Porter’s 30 years of reporting for a number of publications including the Wall Street Journal as well as the Times took him from Tokyo and London, to Mexico City and Brazil, to a stint on the editorial board of Times and for six years as the Economic Scene columnist. He developed a world view in which he saw that “the countries most successful in dealing with globalization are the ones that have the richest, most robust safety nets.” The social safety net, he writes, “including what Americans call welfare, is the tool rich societies use to allow workers to cope with economic risk.”

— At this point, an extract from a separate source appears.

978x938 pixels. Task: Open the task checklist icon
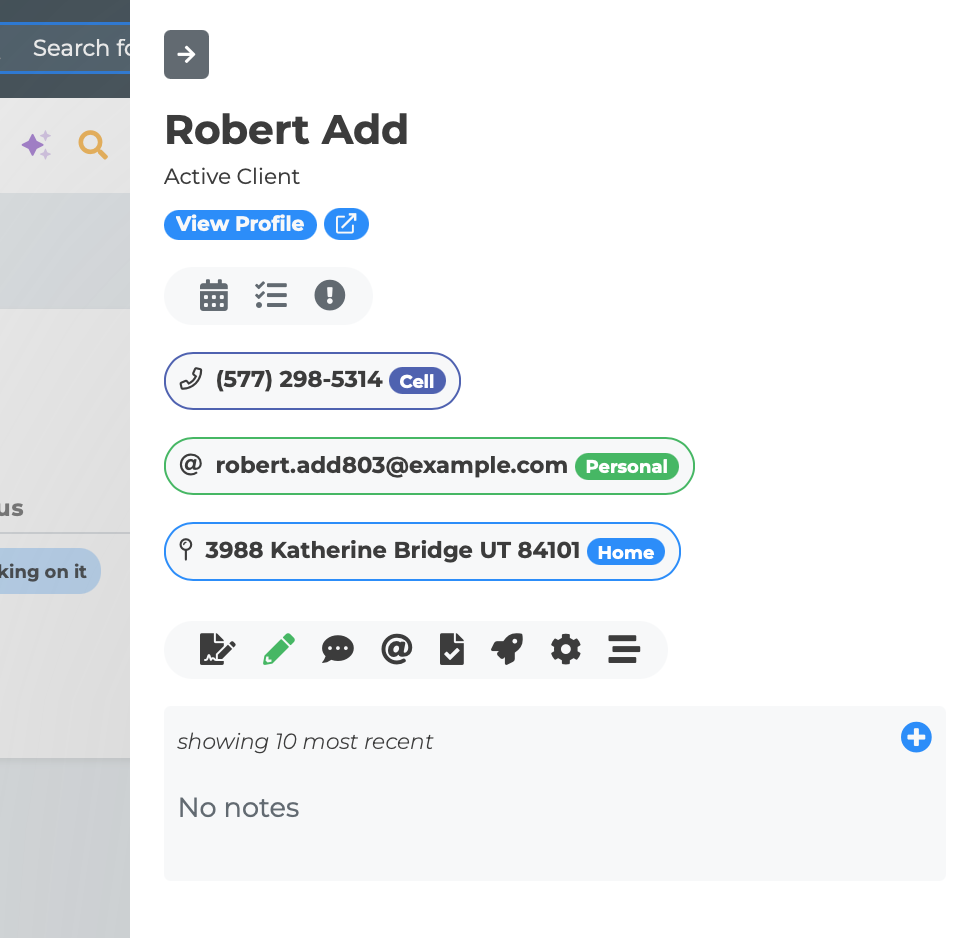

We don’t know of course the long-term consequences of the Corona virus. Does it present an opportunity to rethink how we look at the safety net? Will it result in an opportunity to reboot a medical delivery system that is far from egalitarian and in which we lack hospital beds, ventilators, masks, swabs? Unfortunately, Porter’s investigation, coming weeks before the virus, doesn’t leave him optimistic. He concludes: “American politicians take pride in offering a cold shoulder to their fellow citizens.”